WORK ITEM = The copy you produce must hold every record exactly, and none of the images.
#### GIVEN DATA ####
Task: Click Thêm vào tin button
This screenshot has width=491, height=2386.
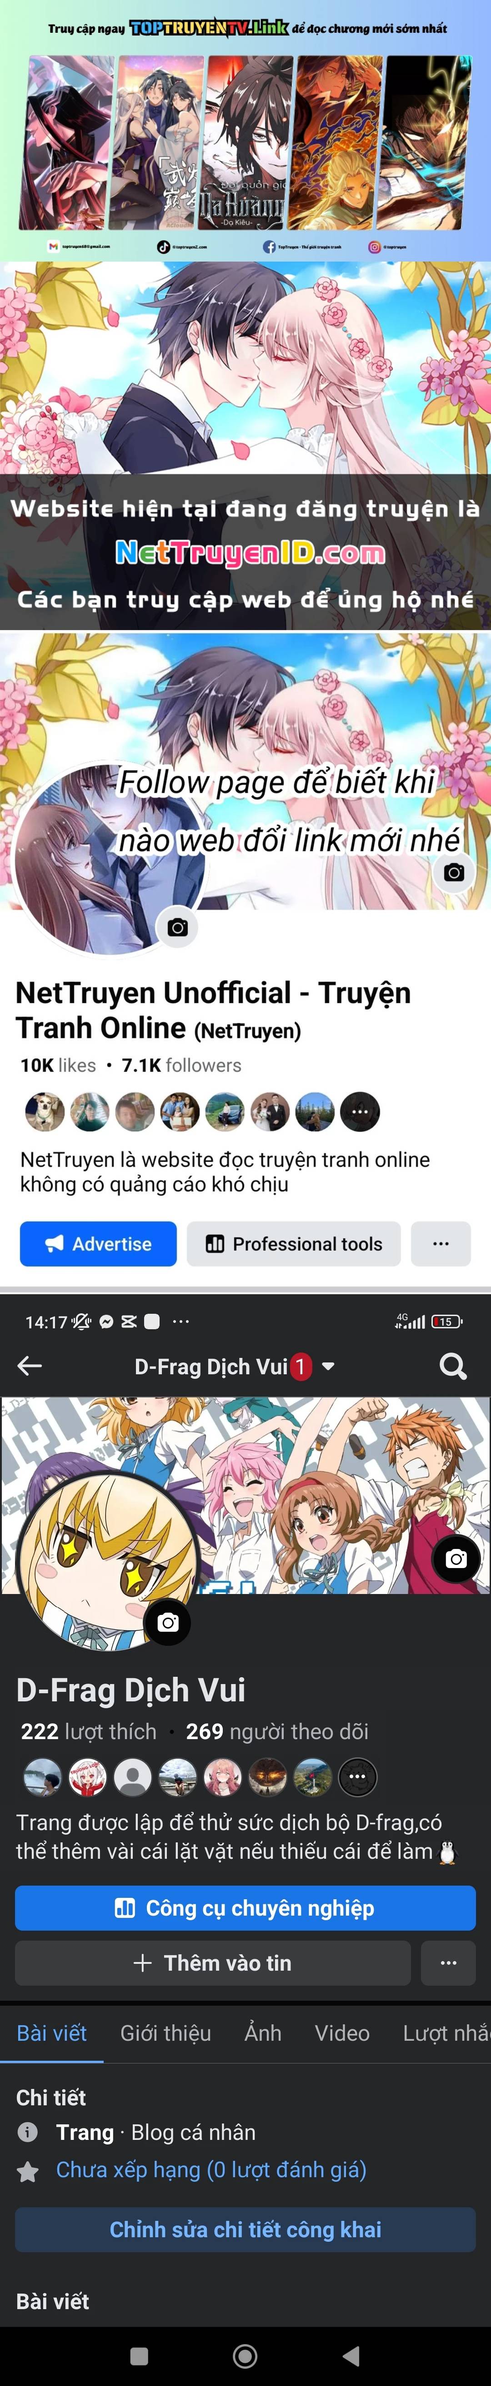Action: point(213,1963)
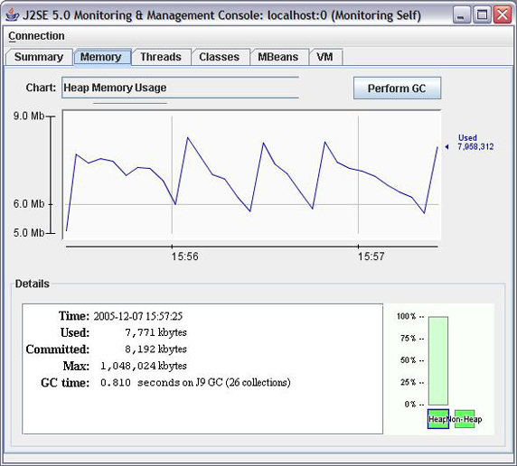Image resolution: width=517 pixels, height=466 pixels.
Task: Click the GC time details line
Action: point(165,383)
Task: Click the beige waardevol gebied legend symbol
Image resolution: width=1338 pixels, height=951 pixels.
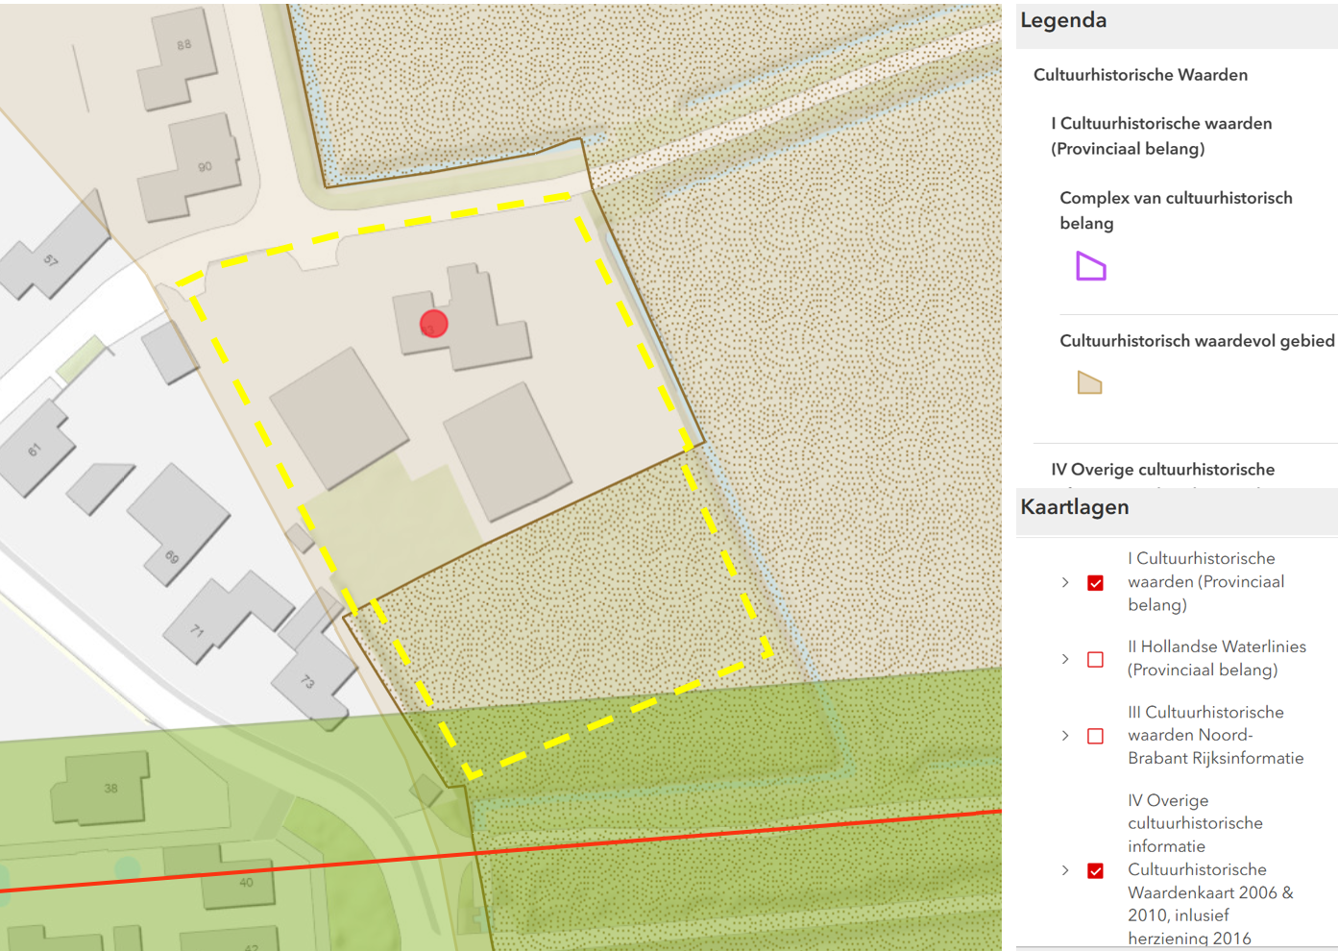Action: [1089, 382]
####
SOLVED PROBLEM =
Task: Click Thêm vào tin button
This screenshot has width=491, height=2386.
Action: point(213,1963)
Image resolution: width=517 pixels, height=466 pixels.
Task: Click the GC time details line
Action: point(165,383)
Task: Click the beige waardevol gebied legend symbol
Image resolution: width=1338 pixels, height=951 pixels.
Action: [1089, 382]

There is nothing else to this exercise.